He terminado de leer, hoy martes, el libro de García Márquez: "Memoria de mis putas tristes" (2004) y después de tomar unas notas en mi cuaderno de hojas de papel reciclado, decido compartir con los lectores de este blog la página 67 de esta historia de amor entre un anciano de noventa años y una ninfa adormecida en su eterna adolescencia. El estilo inconfundible de Gabo, exuberante y barroco se desborda a lo largo de las páginas de esta novela crepuscular y radiante como el sol de agosto. Espero que os guste, tanto como a mí.
(...) "O estrépito da água e o uivo do vento ganharam força no parque. De repente, um relâmpago fantasmagórico e seu trovão simultâneo impregnaram o ar de um forte cheiro de enxofre, o vento desbaratou as vidraças da varanda e a tremenda borrasca de mar arrebentou as fechaduras e se meteu dentro da casa. E no entanto, antes que se passassem dez minutos escampou de repente. Um sol esplêndido secou as ruas cheias de escombros encalhados, e voltou o calor.

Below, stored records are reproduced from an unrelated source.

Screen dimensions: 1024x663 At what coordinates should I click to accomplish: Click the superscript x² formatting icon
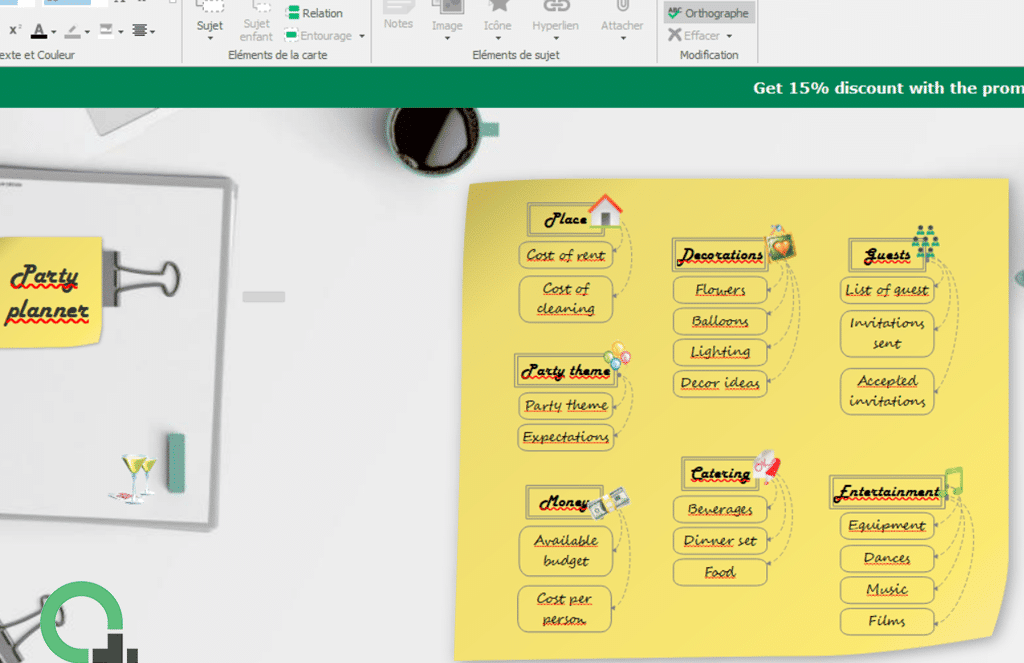coord(16,31)
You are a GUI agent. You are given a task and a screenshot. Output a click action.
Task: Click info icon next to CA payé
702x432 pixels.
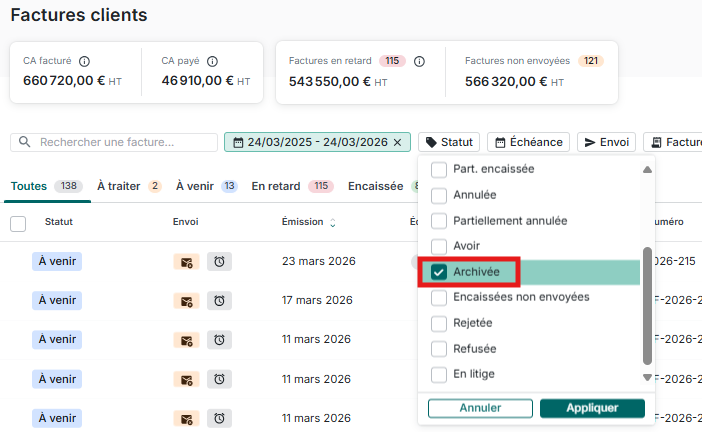(x=212, y=61)
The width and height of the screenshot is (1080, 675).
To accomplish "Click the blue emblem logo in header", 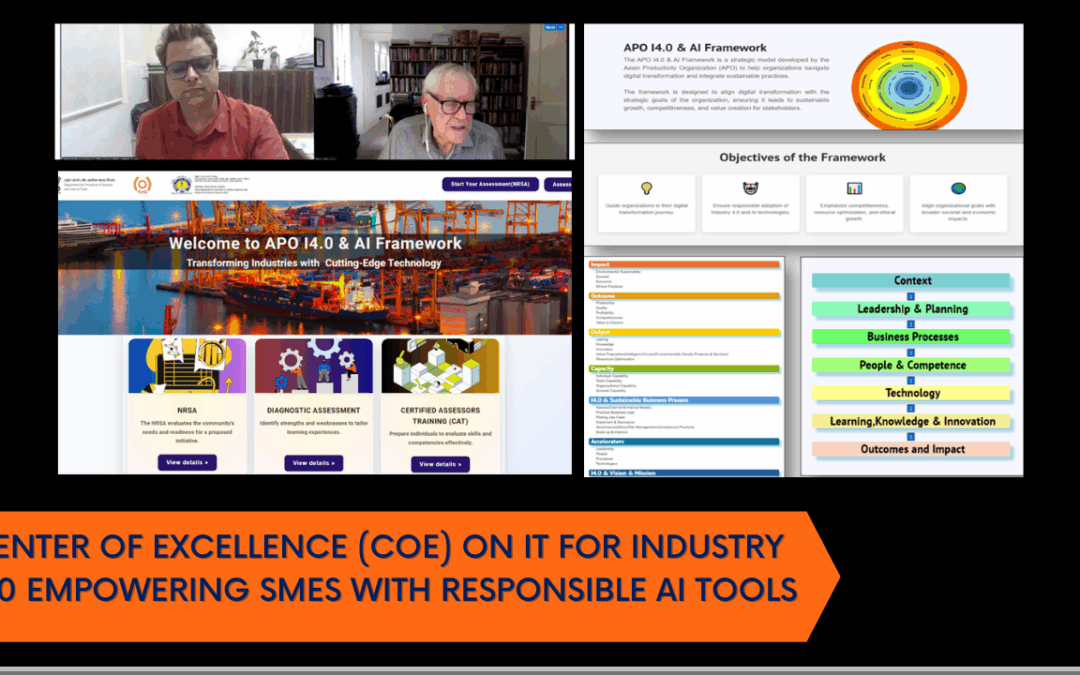I will pos(182,184).
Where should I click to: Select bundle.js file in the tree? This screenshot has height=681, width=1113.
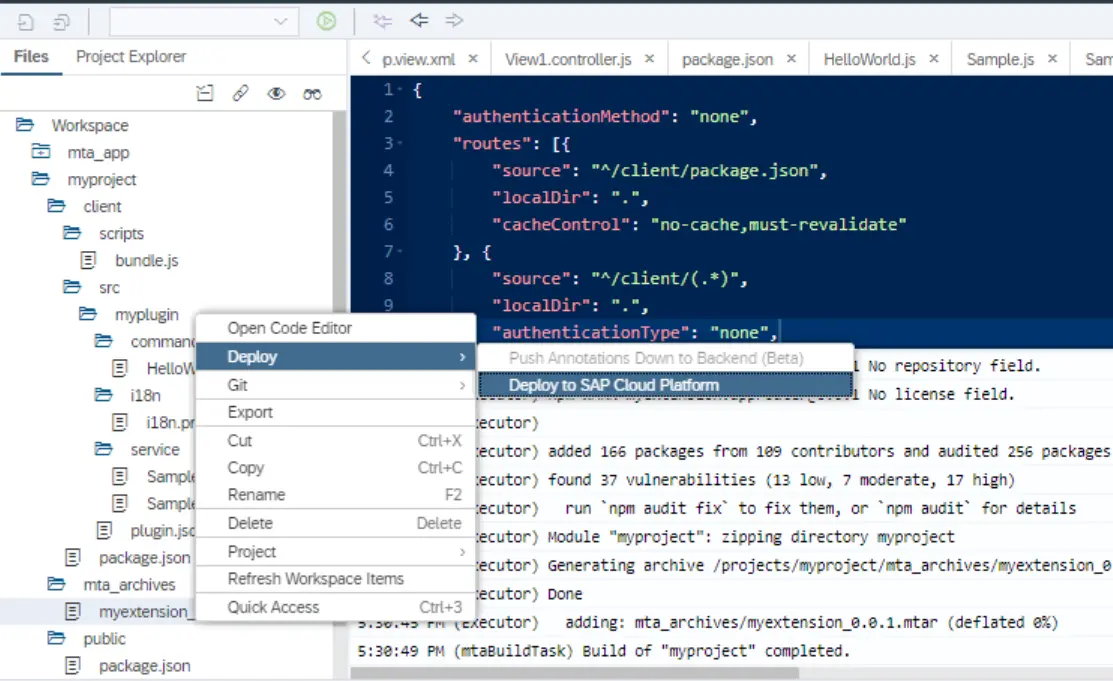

Quando o aguaceiro passou eu continuava com a sensação de que não estava sozinho na casa. Minha única explicação é que da mesma forma que os fatos reais são esquecidos, também alguns que nunca aconteceram podem estar na lembrança como se tivessem acontecido. Pois se evocava a emergência do aguaceiro não me via a mim mesmo sozinho na casa, mas sempre acompanhado por Delgadina. Eu a havia sentido tão perto durante a noite que sentia o rumor de seu respirar no quarto de dormir, e a pulsação de sua face em meu travesseiro. Só assim entendi que tivéssemos podido fazer tanto em tão pouco tempo. Eu me lembrava de ter subido no escabelo da biblioteca e a recordava desperta com seu vestidinho de flores recebendo os livros para colocá-los a salvo. Via como ela corria de um lado a outro na casa batalhando com a tormenta, empapada de chuva e com água pelos tornozelos. Recordava como preparou no dia seguinte o café da manhã que nunca houve, e que pôs a mesa enquanto secava o chão e punha ordem no naufrágio da casa. Nunca esqueci seu olhar sombrio enquanto tomávamos o café da manhã: Por que você me conheceu tão velho? Respondi com a verdade: A idade não é a que a gente tem, mas a que a gente sente. Desde então a tive na memória com tamanha nitidez que fazia dela o que queria. Mudava a cor de seus olhos conforme o meu estado de ânimo: cor de água ao despertar, cor de açúcar queimado quando ria, cor de lume quando a contrariava. E a vestia para a idade e a condição que convinham às minhas mudanças de humor: noviça apaixonada aos vinte anos, puta de salão aos quarenta, rainha da Babilónia aos setenta, santa aos cem. Cantávamos duetos de amor de Puccini, boleros de Agustín Lara, tangos de Carlos Gardel, e comprovávamos uma vez mais que aqueles que não cantam não podem nem imaginar o que é a felicidade de cantar. Hoje sei que não foi uma alucinação, e sim um milagre a mais do primeiro amor da minha vida aos noventa anos."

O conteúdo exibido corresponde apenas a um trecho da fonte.